Getting Started¶
Installation¶
Requires Python 3.9+.
Statistical Tests¶
All test functions work as Polars expressions, integrating with group_by and over:
import polars as pl
import polars_statistics as ps
df = pl.DataFrame({
"treatment": [23.1, 25.3, 22.8, 24.5, 26.1],
"control": [20.2, 21.5, 19.8, 22.1, 20.9],
})
# Two-sample t-test
result = df.select(
ps.ttest_ind("treatment", "control", alternative="two-sided")
.alias("test")
)
# Extract results from the returned struct
result.with_columns(
pl.col("test").struct.field("statistic"),
pl.col("test").struct.field("p_value"),
)
All tests return a struct with statistic and p_value fields.
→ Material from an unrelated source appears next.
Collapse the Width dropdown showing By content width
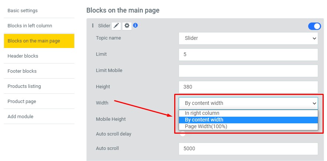Screen dimensions: 327x161 pos(248,103)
See the Statistical Tests section for the full list of available tests.
Regression Models¶
Expression API¶
Regression functions also work as Polars expressions:
import polars as pl
import polars_statistics as ps
df = pl.DataFrame({
"group": ["A"] * 50 + ["B"] * 50,
"y": [...],
"x1": [...],
"x2": [...],
})
# OLS regression per group
result = df.group_by("group").agg(
ps.ols("y", "x1", "x2").alias("model")
)
# Extract R-squared per group
result.with_columns(
pl.col("model").struct.field("r_squared"),
)
Formula Syntax¶
R-style formulas with polynomial and interaction effects:
# Main effects + interaction
ps.ols_formula("y ~ x1 * x2") # Expands to: x1 + x2 + x1:x2
# Polynomial regression
ps.ols_formula("y ~ poly(x, 2)")
Predictions with Intervals¶
df.with_columns(
ps.ols_predict("y", "x1", "x2", interval="prediction", level=0.95)
.over("group").alias("pred")
).unnest("pred") # Columns: prediction, lower, upper
Tidy Coefficient Summary¶
df.group_by("group").agg(
ps.ols_summary("y", "x1", "x2").alias("coef")
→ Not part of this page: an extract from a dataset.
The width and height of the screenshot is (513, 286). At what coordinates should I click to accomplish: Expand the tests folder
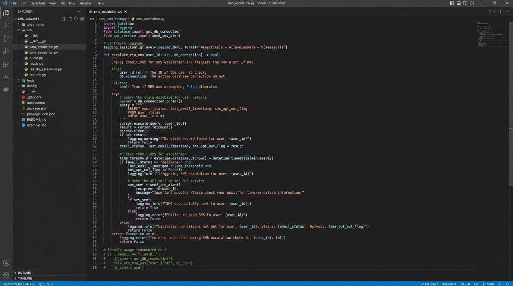pyautogui.click(x=31, y=80)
).explode("coef").unnest("coef")
# Columns: term, estimate, std_error, statistic, p_value
Model Classes¶
For direct model access outside Polars expressions:
from polars_statistics import OLS, Ridge, Logistic, ALM
# Fit a model
model = OLS(compute_inference=True).fit(X, y)
print(model.coefficients, model.r_squared, model.p_values)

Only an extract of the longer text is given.